Synergistic Anticancer Effects of Lenvatinib and Celastrol via ROS-Mediated ER Stress and JNK Signaling in Colon Cancer Cells.

Abstract

Purpose: Colon cancer, a predominant contributor to global cancer mortality, is characterized by uncontrolled cell growth in the colon or rectum. Therapeutic progress notwithstanding, including targeted therapies and chemotherapy, the survival rate remains unsatisfactory, especially for patients with advanced colon cancer, underscoring the need for novel strategies to enhance treatment efficacy.

Materials and methods: In this study, we employed Western blot analysis to quantify target protein expression levels and immunofluorescence for protein detection and localization. To evaluate drug interactions, we calculated the Combination Index (CI). Intracellular ROS levels were measured using the DCFH-DA probe. Additionally, we generated target gene-knockdown cell lines via recombinant lentivirus transfection. For in vivo validation, we established a xenograft tumor model in nude mice to assess the therapeutic efficacy of the drug combination.

Results: In the study, we systematically evaluated the combinatorial potential of clinically approved lenvatinib and bioactive celastrol against colorectal cancer pathogenesis. Our results demonstrated that the combination treatment significantly inhibited cancer cell proliferation by enhancing reactive oxygen species (ROS) generation.

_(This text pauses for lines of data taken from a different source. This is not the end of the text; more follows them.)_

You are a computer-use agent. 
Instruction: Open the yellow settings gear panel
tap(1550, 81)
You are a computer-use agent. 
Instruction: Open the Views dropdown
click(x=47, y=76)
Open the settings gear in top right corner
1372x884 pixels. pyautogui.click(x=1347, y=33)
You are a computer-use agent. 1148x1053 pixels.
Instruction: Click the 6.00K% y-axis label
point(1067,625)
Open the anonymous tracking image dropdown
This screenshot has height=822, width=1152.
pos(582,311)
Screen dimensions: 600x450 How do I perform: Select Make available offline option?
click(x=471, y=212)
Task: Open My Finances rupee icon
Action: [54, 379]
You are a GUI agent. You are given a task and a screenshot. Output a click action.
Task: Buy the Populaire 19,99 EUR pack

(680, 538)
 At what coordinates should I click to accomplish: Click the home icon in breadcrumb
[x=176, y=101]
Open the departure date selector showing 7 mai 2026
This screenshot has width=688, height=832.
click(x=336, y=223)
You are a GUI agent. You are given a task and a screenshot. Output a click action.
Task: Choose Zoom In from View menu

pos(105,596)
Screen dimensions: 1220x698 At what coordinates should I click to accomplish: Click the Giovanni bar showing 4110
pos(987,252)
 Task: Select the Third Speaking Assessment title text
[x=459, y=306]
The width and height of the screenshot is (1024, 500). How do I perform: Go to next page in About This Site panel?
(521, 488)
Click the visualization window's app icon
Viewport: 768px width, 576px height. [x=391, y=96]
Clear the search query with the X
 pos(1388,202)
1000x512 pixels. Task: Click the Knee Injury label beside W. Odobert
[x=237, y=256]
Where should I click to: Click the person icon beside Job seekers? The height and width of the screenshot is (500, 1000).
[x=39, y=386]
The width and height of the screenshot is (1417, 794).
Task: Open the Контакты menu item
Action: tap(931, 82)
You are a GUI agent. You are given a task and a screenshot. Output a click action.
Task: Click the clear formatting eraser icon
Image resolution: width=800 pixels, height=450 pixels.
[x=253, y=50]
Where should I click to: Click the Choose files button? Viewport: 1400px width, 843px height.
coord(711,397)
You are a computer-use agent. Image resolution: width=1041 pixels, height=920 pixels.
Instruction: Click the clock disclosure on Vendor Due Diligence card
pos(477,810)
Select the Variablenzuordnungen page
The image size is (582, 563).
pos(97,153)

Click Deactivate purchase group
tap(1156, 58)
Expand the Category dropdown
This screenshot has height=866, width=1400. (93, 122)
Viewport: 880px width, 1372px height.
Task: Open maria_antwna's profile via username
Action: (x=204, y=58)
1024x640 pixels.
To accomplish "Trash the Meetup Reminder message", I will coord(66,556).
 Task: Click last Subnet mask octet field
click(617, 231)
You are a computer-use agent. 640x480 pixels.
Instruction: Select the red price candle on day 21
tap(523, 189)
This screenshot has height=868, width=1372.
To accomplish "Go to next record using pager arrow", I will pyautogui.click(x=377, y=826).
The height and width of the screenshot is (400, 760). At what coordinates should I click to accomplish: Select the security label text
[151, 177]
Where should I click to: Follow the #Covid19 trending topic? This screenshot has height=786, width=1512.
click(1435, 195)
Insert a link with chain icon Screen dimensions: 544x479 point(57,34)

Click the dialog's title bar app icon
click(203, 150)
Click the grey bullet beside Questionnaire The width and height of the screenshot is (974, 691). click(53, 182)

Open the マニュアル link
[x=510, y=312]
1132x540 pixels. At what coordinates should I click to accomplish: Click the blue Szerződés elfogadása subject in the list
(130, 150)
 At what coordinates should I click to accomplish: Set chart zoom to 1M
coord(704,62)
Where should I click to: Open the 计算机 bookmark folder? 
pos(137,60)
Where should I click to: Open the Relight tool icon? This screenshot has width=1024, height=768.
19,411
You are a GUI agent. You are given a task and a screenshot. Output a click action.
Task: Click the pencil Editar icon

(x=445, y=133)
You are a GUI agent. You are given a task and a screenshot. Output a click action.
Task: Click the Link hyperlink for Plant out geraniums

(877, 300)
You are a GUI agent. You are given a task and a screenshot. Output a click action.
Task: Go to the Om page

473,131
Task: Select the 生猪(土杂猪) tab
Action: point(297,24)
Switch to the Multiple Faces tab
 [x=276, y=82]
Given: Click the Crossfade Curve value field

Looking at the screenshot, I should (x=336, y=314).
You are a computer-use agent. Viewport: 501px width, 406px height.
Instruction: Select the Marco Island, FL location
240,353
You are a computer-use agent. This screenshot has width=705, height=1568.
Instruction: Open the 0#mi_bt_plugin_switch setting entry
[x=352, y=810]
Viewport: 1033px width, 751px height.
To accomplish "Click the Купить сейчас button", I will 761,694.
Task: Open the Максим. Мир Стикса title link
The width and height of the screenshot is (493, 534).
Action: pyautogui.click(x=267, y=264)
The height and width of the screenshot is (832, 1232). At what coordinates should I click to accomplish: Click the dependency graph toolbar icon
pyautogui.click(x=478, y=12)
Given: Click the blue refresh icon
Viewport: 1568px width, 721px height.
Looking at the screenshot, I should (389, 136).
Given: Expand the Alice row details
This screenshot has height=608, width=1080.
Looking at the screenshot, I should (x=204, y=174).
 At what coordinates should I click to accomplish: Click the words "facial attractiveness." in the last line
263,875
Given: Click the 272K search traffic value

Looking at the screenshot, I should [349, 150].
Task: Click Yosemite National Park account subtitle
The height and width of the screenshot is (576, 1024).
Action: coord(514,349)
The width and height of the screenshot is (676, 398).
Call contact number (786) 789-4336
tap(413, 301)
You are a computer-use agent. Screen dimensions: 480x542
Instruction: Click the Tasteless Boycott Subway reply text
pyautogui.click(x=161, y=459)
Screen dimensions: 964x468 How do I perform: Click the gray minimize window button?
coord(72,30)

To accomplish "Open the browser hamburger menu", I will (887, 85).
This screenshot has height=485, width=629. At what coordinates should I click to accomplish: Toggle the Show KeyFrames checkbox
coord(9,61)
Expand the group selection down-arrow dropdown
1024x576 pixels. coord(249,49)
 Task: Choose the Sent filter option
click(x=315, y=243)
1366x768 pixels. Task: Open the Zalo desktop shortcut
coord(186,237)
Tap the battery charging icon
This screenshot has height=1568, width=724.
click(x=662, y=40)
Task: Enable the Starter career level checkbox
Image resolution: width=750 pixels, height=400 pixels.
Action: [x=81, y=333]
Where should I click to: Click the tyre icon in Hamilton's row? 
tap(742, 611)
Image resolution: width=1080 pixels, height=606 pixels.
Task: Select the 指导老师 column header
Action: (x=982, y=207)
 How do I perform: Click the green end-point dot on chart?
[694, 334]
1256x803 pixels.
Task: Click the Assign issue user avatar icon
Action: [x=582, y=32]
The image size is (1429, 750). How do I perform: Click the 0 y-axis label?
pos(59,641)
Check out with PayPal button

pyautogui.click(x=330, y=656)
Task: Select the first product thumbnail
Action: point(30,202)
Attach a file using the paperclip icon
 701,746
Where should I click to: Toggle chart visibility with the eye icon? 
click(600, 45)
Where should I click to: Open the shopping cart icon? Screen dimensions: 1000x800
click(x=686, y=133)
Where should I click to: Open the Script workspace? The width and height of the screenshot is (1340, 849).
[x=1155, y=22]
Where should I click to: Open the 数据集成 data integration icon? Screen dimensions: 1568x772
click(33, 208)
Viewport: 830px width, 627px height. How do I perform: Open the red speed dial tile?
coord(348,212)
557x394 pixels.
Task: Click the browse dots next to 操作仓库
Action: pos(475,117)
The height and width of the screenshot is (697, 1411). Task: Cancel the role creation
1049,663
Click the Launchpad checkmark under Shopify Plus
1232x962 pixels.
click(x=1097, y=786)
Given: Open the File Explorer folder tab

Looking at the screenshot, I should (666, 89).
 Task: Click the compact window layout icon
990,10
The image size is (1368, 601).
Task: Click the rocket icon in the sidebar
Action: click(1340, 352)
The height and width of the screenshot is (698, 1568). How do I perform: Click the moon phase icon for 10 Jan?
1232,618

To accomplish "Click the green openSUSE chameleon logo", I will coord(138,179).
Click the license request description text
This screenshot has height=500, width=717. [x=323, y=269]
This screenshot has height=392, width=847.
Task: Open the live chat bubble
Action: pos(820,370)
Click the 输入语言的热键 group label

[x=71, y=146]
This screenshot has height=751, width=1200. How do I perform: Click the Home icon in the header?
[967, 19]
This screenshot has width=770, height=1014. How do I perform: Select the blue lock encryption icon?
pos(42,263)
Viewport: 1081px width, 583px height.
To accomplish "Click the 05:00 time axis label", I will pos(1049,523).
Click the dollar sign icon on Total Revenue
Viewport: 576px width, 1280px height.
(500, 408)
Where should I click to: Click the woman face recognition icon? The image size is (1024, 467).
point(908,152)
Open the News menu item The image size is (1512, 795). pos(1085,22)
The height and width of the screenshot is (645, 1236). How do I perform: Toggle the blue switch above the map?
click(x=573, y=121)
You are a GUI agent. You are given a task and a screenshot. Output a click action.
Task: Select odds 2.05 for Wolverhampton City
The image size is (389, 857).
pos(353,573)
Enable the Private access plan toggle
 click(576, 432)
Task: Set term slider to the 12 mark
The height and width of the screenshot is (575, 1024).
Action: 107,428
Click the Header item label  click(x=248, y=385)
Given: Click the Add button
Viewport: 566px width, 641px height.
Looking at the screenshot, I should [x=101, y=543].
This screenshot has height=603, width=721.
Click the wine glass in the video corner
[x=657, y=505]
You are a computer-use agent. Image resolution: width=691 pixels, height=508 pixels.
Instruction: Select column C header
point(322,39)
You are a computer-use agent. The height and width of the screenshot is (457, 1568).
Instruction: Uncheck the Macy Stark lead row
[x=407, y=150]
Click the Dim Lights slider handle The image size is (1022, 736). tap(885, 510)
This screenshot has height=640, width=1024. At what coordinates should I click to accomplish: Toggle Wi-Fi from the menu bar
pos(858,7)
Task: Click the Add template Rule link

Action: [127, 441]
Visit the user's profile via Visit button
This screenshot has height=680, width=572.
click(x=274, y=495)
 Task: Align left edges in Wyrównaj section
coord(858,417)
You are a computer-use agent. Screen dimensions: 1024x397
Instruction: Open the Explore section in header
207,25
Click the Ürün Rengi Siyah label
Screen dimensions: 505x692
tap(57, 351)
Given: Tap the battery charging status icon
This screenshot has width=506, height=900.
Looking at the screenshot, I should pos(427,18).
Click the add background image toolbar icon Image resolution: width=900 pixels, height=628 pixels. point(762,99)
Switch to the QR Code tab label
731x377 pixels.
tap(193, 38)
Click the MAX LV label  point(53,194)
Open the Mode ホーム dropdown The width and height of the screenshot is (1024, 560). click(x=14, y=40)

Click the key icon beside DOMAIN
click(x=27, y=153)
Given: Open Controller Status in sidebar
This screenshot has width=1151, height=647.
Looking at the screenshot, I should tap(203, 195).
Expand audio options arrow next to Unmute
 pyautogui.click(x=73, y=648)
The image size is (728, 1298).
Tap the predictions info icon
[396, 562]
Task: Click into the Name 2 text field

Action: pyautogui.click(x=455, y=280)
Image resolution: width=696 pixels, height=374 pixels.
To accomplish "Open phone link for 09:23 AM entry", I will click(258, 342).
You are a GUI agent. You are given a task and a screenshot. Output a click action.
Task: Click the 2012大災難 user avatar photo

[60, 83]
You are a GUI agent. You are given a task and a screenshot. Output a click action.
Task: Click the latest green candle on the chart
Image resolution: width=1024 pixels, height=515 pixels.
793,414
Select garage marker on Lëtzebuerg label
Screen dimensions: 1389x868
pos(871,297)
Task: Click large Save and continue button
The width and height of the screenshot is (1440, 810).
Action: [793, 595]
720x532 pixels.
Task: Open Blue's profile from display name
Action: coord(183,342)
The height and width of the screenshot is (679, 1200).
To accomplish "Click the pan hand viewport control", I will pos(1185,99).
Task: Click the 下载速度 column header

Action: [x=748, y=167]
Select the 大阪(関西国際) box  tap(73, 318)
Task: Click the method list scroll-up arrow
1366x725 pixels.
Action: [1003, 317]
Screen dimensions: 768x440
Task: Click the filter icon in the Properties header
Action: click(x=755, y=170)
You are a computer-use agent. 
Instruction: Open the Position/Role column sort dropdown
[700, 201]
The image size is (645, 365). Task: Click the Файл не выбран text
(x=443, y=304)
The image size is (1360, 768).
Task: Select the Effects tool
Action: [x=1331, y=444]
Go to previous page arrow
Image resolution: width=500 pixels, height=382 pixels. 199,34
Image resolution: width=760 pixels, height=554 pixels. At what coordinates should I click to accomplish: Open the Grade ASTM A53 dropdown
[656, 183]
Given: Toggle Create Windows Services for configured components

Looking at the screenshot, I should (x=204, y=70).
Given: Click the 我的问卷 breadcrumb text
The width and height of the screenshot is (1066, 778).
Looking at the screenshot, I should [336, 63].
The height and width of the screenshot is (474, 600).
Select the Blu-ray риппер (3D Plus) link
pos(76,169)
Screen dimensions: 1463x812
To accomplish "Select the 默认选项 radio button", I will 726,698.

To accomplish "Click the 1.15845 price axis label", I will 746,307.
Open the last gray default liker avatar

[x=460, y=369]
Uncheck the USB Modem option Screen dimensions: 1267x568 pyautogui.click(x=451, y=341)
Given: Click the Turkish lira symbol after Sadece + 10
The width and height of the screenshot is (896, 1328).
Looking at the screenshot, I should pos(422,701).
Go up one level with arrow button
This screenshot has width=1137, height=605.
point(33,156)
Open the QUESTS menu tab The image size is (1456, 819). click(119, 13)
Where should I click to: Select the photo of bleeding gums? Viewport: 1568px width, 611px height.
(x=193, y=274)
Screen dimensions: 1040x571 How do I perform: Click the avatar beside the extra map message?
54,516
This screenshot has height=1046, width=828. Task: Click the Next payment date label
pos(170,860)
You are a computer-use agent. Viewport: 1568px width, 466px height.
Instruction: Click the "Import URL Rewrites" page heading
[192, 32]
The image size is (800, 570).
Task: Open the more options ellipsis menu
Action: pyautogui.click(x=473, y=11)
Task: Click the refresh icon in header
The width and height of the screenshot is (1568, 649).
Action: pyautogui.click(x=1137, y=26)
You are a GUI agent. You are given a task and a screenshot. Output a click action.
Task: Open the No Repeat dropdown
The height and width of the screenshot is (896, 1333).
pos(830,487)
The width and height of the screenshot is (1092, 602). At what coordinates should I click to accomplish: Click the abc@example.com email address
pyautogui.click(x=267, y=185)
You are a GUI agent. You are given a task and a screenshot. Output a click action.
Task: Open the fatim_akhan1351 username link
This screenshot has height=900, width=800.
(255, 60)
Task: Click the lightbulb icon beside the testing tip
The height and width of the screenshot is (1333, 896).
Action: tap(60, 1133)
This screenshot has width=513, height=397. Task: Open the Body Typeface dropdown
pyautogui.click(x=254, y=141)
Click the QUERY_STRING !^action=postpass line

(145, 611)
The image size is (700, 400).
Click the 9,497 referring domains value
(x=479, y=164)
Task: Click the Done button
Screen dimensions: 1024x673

This oxidative stress activated the ATF4-CHOP and JNK signaling pathways, ultimately inducing cell apoptosis as the main cause of death phenomenon.

Conclusion: Our research demonstrates that celastrol potentiates lenvatinib's anti-tumor effects in colon cancer by inducing ROS-dependent ER stress and triggering phosphorylation-dependent JNK pathway activation. These findings revealing a promising combinatorial strategy to enhance therapeutic efficacy in colorectal carcinoma.